◆ **Reading passage**:
Critical: ConcurrentHashMap — 11.6s max wait

All 94 events are clustered in a 20-second window (08:44:2908:44:52), with individual waits of 11.6s, 10.3s, 10.3s, 9.05s, 4.44s. This is a burst where many threads block together.

ConcurrentHashMap.computeIfAbsent() blocks all concurrent calls for the same key while the compute function runs. A 10-second compute function on a shared ConcurrentHashMap would explain this pattern exactly — one slow call (e.g., a database lookup or I/O operation inside computeIfAbsent) causes all threads waiting on the same key to pile up.

This is the new bottleneck where SynchronizedMap used to be. The old coarse lock was replaced with ConcurrentHashMap, but the compute function passed to computeIfAbsent is too slow (database call + I/O), which ConcurrentHashMap's key-level lock cannot help with.

Warning: HashMap contention (5,570ms)

◆ **Task brief**: Condense the paragraph of the lock-contention notes that begins "ConcurrentHashMap.computeIfAbsent() blocks" into a short bulleted list that keeps its main facts.

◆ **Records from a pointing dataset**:
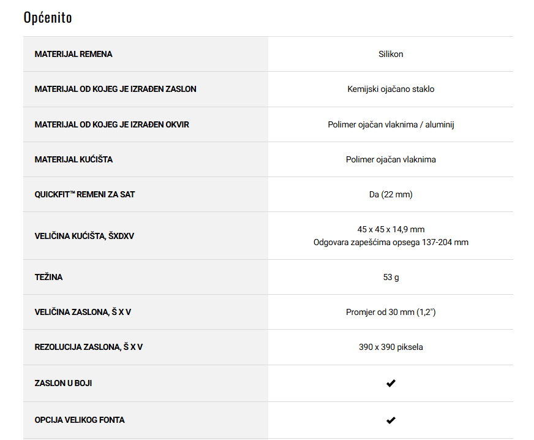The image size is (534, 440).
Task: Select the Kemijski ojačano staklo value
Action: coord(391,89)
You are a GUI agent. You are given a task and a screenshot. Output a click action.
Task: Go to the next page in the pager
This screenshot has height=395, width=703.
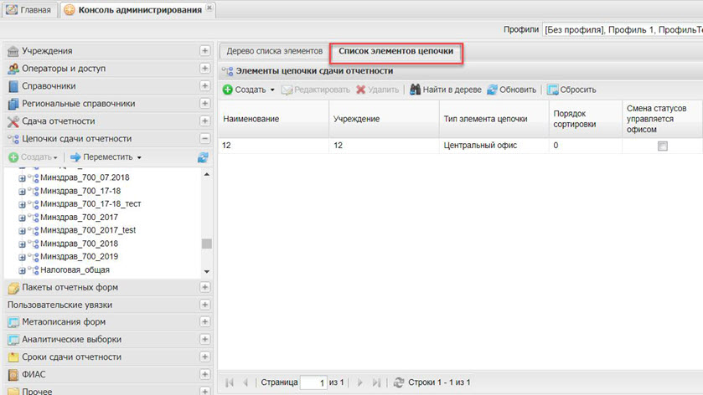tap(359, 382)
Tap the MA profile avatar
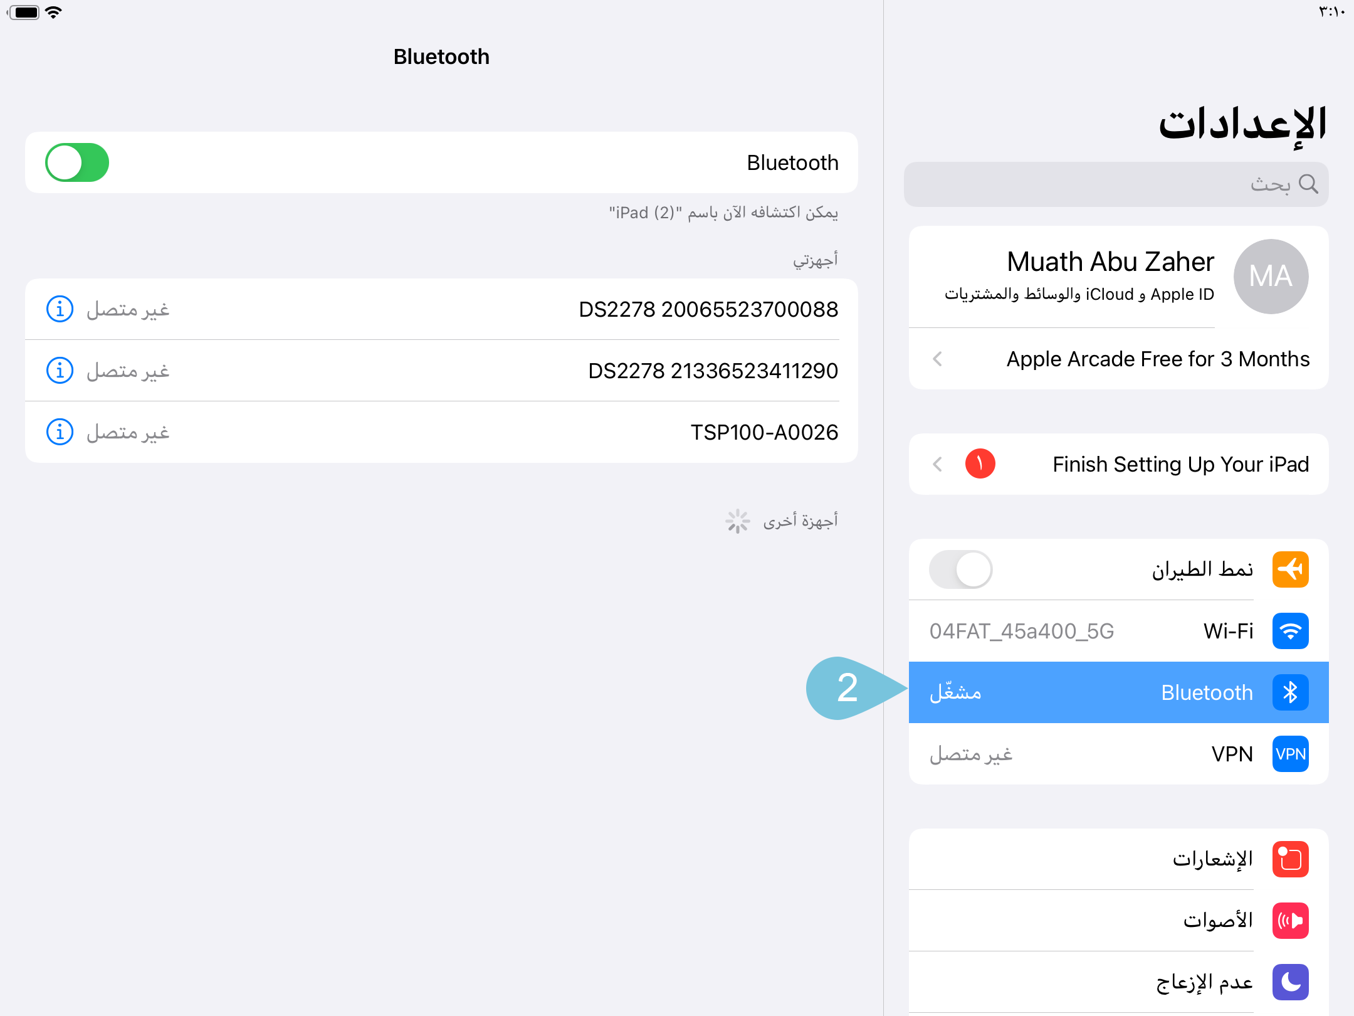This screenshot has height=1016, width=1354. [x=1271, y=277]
---
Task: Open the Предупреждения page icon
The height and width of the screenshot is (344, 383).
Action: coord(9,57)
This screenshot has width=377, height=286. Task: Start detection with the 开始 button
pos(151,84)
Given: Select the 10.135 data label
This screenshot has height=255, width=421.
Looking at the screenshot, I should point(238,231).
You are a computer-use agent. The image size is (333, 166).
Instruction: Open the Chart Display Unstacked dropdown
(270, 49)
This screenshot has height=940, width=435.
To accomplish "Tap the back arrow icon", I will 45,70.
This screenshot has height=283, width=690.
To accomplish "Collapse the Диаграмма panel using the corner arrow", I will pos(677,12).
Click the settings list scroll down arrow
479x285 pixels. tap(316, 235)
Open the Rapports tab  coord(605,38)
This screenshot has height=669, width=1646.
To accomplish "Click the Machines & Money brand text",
--
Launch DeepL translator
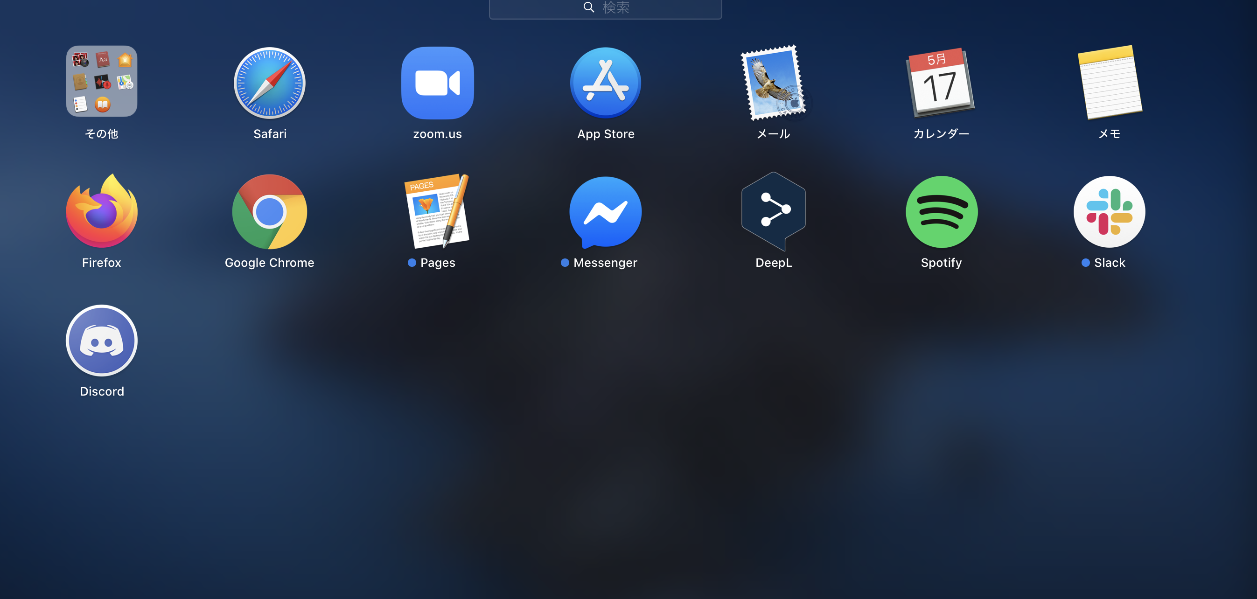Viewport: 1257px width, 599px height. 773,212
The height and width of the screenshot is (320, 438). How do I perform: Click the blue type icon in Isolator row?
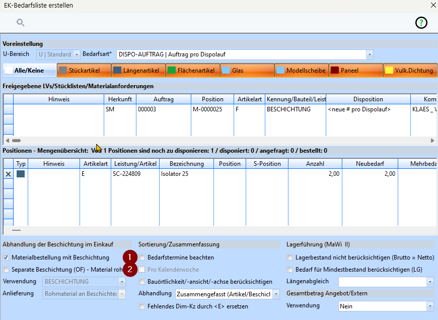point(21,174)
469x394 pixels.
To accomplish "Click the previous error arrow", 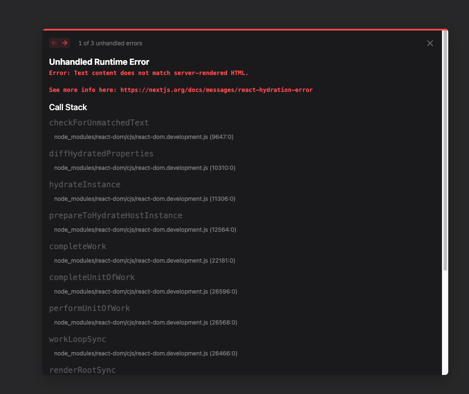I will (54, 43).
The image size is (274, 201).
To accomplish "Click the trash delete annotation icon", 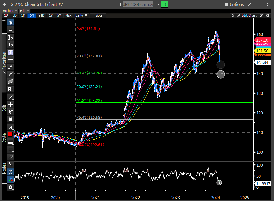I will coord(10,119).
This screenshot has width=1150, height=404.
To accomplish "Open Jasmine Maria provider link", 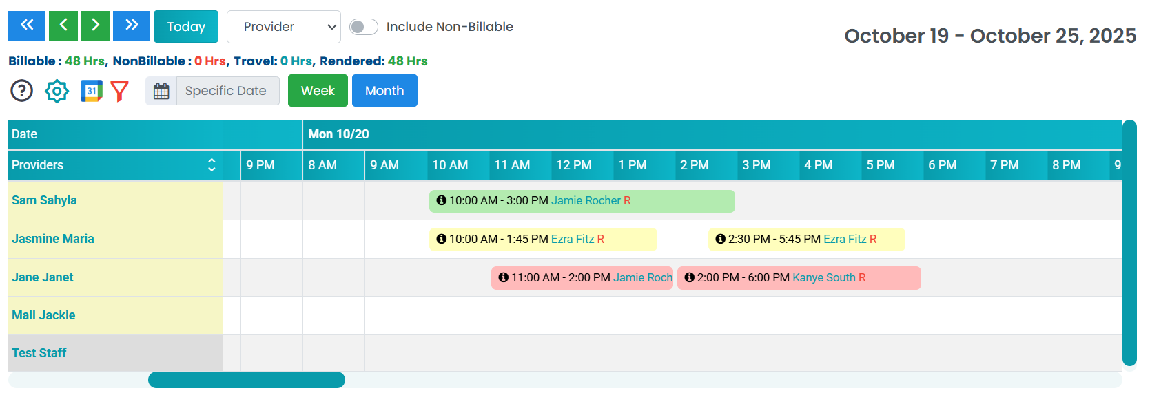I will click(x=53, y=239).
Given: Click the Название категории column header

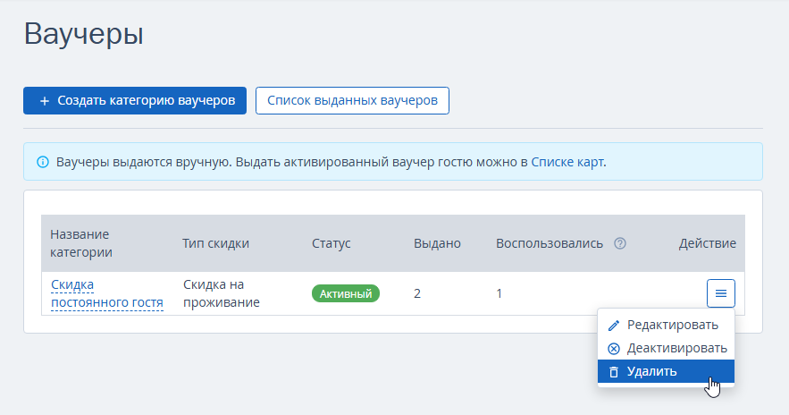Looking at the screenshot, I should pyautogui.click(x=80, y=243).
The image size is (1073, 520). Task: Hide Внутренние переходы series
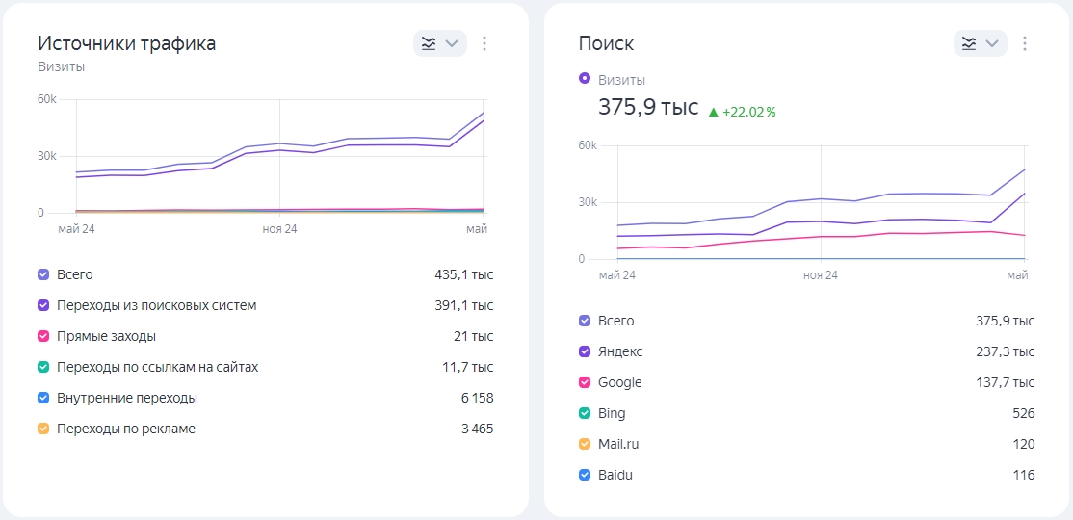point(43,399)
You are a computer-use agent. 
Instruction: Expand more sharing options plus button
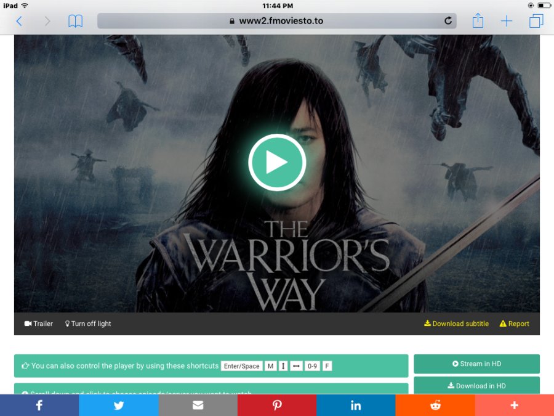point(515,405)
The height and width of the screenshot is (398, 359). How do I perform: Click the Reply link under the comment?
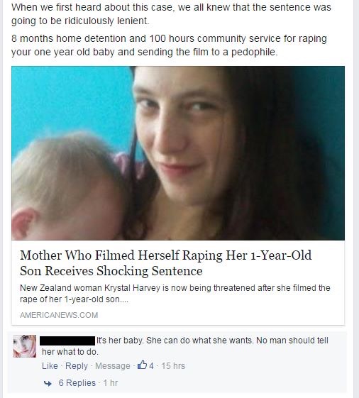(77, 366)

◆ **Answer to the problem**:
- ConcurrentHashMap.computeIfAbsent() blocks all concurrent calls for the same key while the compute function runs.
- A 10-second compute function on a shared ConcurrentHashMap would explain the observed pattern.
- A single slow call inside computeIfAbsent, such as a database lookup or I/O operation, makes all threads waiting on that key pile up.